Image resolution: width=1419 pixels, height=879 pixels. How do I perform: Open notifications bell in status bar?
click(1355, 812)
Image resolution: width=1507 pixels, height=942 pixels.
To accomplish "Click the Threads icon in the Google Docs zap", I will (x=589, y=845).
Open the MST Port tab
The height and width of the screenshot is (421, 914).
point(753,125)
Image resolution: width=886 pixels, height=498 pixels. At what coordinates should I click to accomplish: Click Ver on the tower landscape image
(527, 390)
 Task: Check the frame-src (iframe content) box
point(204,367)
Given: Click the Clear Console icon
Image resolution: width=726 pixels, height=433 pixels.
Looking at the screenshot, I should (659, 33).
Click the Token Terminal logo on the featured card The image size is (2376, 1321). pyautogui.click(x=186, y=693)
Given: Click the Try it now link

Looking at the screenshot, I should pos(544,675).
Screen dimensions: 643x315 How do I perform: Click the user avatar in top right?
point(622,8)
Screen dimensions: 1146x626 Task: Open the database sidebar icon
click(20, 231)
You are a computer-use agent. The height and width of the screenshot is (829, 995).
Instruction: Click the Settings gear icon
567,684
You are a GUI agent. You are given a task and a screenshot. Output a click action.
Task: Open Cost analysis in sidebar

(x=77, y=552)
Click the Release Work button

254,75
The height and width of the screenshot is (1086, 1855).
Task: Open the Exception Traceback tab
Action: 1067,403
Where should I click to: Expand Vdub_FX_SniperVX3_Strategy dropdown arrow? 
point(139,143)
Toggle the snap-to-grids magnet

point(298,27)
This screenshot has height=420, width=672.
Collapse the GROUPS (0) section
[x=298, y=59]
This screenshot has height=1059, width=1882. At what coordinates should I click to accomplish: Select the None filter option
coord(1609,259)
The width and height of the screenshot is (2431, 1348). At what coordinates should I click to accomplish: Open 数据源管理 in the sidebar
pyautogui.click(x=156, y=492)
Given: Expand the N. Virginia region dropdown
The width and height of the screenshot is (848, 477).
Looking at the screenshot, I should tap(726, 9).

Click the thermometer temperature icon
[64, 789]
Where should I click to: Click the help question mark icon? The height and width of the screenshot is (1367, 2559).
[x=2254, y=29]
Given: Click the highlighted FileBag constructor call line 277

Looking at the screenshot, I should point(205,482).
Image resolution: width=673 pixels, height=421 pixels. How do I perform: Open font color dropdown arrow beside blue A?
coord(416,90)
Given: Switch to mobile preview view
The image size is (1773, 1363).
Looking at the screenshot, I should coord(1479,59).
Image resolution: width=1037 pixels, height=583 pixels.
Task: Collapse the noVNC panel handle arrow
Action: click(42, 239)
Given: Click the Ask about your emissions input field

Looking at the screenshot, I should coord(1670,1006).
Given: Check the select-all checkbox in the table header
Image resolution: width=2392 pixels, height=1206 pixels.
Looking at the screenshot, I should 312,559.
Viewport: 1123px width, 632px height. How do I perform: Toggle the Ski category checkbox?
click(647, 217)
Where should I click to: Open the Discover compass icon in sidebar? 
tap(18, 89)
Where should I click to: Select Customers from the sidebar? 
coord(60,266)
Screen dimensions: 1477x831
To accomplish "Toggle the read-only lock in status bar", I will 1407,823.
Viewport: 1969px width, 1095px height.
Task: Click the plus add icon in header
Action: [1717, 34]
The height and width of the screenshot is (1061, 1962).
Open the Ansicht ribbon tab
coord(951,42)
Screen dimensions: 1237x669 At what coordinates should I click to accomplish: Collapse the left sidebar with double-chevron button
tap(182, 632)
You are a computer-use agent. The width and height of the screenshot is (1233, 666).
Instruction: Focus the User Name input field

+-------+

▶ **Work instructions**: Please write out, exactly as they appear, the line that contains "Where should I click to: Select" and every line after it up to the end of the entries above, and no others.

▶ **Task output**:
Where should I click to: Select Customers from the sidebar? 
coord(60,266)
Screen dimensions: 1477x831
To accomplish "Toggle the read-only lock in status bar", I will 1407,823.
Viewport: 1969px width, 1095px height.
Task: Click the plus add icon in header
Action: [1717, 34]
The height and width of the screenshot is (1061, 1962).
Open the Ansicht ribbon tab
coord(951,42)
Screen dimensions: 1237x669 At what coordinates should I click to accomplish: Collapse the left sidebar with double-chevron button
tap(182, 632)
You are a computer-use agent. The width and height of the screenshot is (1233, 666).
Instruction: Focus the User Name input field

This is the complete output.